"Ümitvar olunuz, şu istikbal inkılâbı içinde en yüksek gür sada İslâm'ın sadası olacaktır."

Piyasalar

Hayata dair mektuplar - 7

26 Ekim 2014, Pazar
Sevgili hayat yolcusu, Sonbaharın ortasındayız. Sabahın on buçuğunda Yeni Cuma Camii’nin önündeki parkta teyzemin kızını bekliyorum. Hava ne güzel.

Oturduğum banktan başımı kaldırıp ağaçları temaşa ediyorum. Sararmış yapraklar dallarına veda edip yerlere dökülüyorlar. Hafif bir esinti üşüme hissi veriyor bana. Bugünlerde derslerden başını kaldıramayan ben, bu havanın verdiği cazibeli ortamdan zevk alıyorum. Bu ağaçlar ruhum ve kalbimdeki kocaman sessizliği biliyorlar gibi yapraklarını kucağıma  bırakıyorlar. Bazen ayak ucuma bazen biraz ileriye. Güneş henüz kendini göstermemiş. Yağmur yağacak gibi. Bekleyişim devam ederken bankın ucuna bir bayan oturdu. Sonra sigarasını yaktı. İçimden “eyvah!” dedim. Şimdi öksürmeye başlayacağım. Gerçi  bayanın sigarasını yaktığını görünce hemen yerimden kalkmam  gerekiyordu, ama bankın diğer ucu biraz uzak olunca dumanı gelmez diye düşündüm.  Yine  de hemen burnumu kapatıp hafif arkamı döndüm. Nafile… Ne kadar uğraşsam da sigara dumanı genzime kaçıyordu. Elimde olmadan öksürmeye başladım.  Boğazım yanıyor ciğerlerim âdeta deliniyordu. Sigara dumanından çok fena etkilendiğimi gören bayan kalkıp gitti, ama hem bu güzel ortamı mahvetti hem de ciğerlerime gelen temiz havaya sigara kokusunu dahil etti.

============

Yazılı yönerge =
Yukarıdaki verilen metni baştan sona, hiçbir kelimesini değiştirmeden olduğu gibi çıkar.

Veri bölümü =
============

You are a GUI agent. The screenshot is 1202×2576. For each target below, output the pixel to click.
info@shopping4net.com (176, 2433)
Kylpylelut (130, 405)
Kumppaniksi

============

Alıştırmanın cevabı =
"Ümitvar olunuz, şu istikbal inkılâbı içinde en yüksek gür sada İslâm'ın sadası olacaktır."

Piyasalar

Hayata dair mektuplar - 7

26 Ekim 2014, Pazar
Sevgili hayat yolcusu, Sonbaharın ortasındayız. Sabahın on buçuğunda Yeni Cuma Camii’nin önündeki parkta teyzemin kızını bekliyorum. Hava ne güzel.

Oturduğum banktan başımı kaldırıp ağaçları temaşa ediyorum. Sararmış yapraklar dallarına veda edip yerlere dökülüyorlar. Hafif bir esinti üşüme hissi veriyor bana. Bugünlerde derslerden başını kaldıramayan ben, bu havanın verdiği cazibeli ortamdan zevk alıyorum. Bu ağaçlar ruhum ve kalbimdeki kocaman sessizliği biliyorlar gibi yapraklarını kucağıma  bırakıyorlar. Bazen ayak ucuma bazen biraz ileriye. Güneş henüz kendini göstermemiş. Yağmur yağacak gibi. Bekleyişim devam ederken bankın ucuna bir bayan oturdu. Sonra sigarasını yaktı. İçimden “eyvah!” dedim. Şimdi öksürmeye başlayacağım. Gerçi  bayanın sigarasını yaktığını görünce hemen yerimden kalkmam  gerekiyordu, ama bankın diğer ucu biraz uzak olunca dumanı gelmez diye düşündüm.  Yine  de hemen burnumu kapatıp hafif arkamı döndüm. Nafile… Ne kadar uğraşsam da sigara dumanı genzime kaçıyordu. Elimde olmadan öksürmeye başladım.  Boğazım yanıyor ciğerlerim âdeta deliniyordu. Sigara dumanından çok fena etkilendiğimi gören bayan kalkıp gitti, ama hem bu güzel ortamı mahvetti hem de ciğerlerime gelen temiz havaya sigara kokusunu dahil etti.